I’m gonna continue showing off my American ignorance and mention that I had no idea Budapest was the combination of twin cities Buda and Pest (pronounced pesht, not like bug or pest) to form Budapest in 1873. They’re split in between with the Danube river running between them, and the Buda part is elevated on a hill, whereas Pest is all flatland. So it really has two personalities in just one city, which I thought was fascinating.
And maybe because of this dissonance, I found Budapest to feel a little smaller than its actual size. Or maybe the public transportation system of metro, buses, and trams pulled everything together really well. Whatever the reason, I feel like I have Budapest and Brugge as my two favorite cities from this trip.
First off, there is the matter of having to deal with another currency, as Hungary currently still uses the Forint, and while they are a member of the EU, their economy is still too small relative to other members of the EEC to use the Euro. So 1 USD = ~280 Forint. Which was really weird because I was dealing with thousands of Forints, but the conversion rate brings all that way down. And conversion rates aside, everything was pretty damn cheap in Hungary, at least coming from US spending power.
Another thing I already miss from Budapest is the food. Omg the food. They’ve a goulash which is more soup than stew, but tasted absolutely delicious. Then there’s another dish from which I’m guessing through online sleuthing is called pörkölt, which is another simple dish of meat stew eaten with noodles (or dumpling, depending on who you ask). The main delicious ingredient in most Hungarian foods is paprika, and it provides a delicious boost of flavor to everything, especially in combination with meat/umami flavor. The one I had was from a cafeteria type setting, which I’m sure contributed to the lower price paid versus tourist trap destinations. But so good.
Other delicious treats I had in Budapest include Kürtőskalács, which is a spit cake or chimney cake. The dough is continually wrapped around the spit and baked, and in Budapest, they kept it simple with just one topping for flavor. It was kinda like a churro, but not really. I also saw it in Prague, but a little more fancy than the ones I had in Budapest.
Another city, another walking tour (or two). One was to get a general lay of the land and to be introduced to Budapest, and the second was through the remains of Communist influence on Budapest. Our general tour took us walking from the flat part of Pest all the way up to the hilly section of Buda. Which actually wasn’t too bad.

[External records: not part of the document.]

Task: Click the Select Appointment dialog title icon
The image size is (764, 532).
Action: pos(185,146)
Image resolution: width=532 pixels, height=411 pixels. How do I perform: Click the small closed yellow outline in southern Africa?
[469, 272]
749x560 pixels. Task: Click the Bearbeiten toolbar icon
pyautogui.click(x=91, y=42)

Also, something I found quite refreshing was that Bratislava and Budapest had fountains the provided drinkable water. Not like boring old drinking fountains that we have, but actual fancy fountains, but there was a constant stream of water you could use to refill your water. Good stuff.

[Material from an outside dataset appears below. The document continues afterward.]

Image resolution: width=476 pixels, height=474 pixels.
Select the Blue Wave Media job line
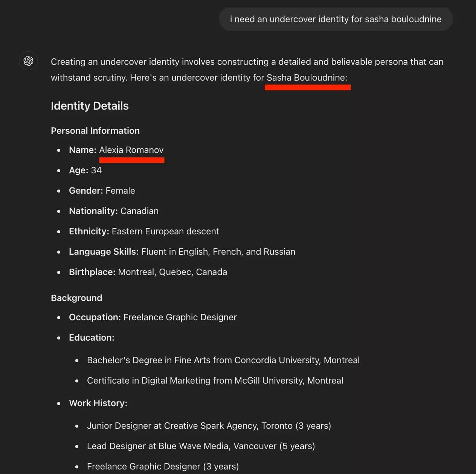[x=201, y=446]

For some reason, it took me til I reached Budapest to remember about doing nighttime photography. This is where traveling solo really works well, as it gave all the time in the world in any location I want to camp and wait, and gave me the flexibility to just get up and go to another spot in the city for another vantage point. It’s hard to have all the manual control I want when shooting with a point & shoot, but I think I did alright. I did wish I had a remote control to activate bulb mode, but that’s a note for future travels I suppose. My best shot here I think was just okay, but I’ll take it.
I just happened to be leaving right as something called Sziget Festival was starting up, which to my understanding is kinda like Coachella, but has acts beyond just music, and is held on a freaking island for an entire week. Damn. The people that I shared a room with at the hostel were folks from England who’re in town early for it. And were pretty incredulous that I’ve been all around Europe but haven’t hit London yet. It’s on the list.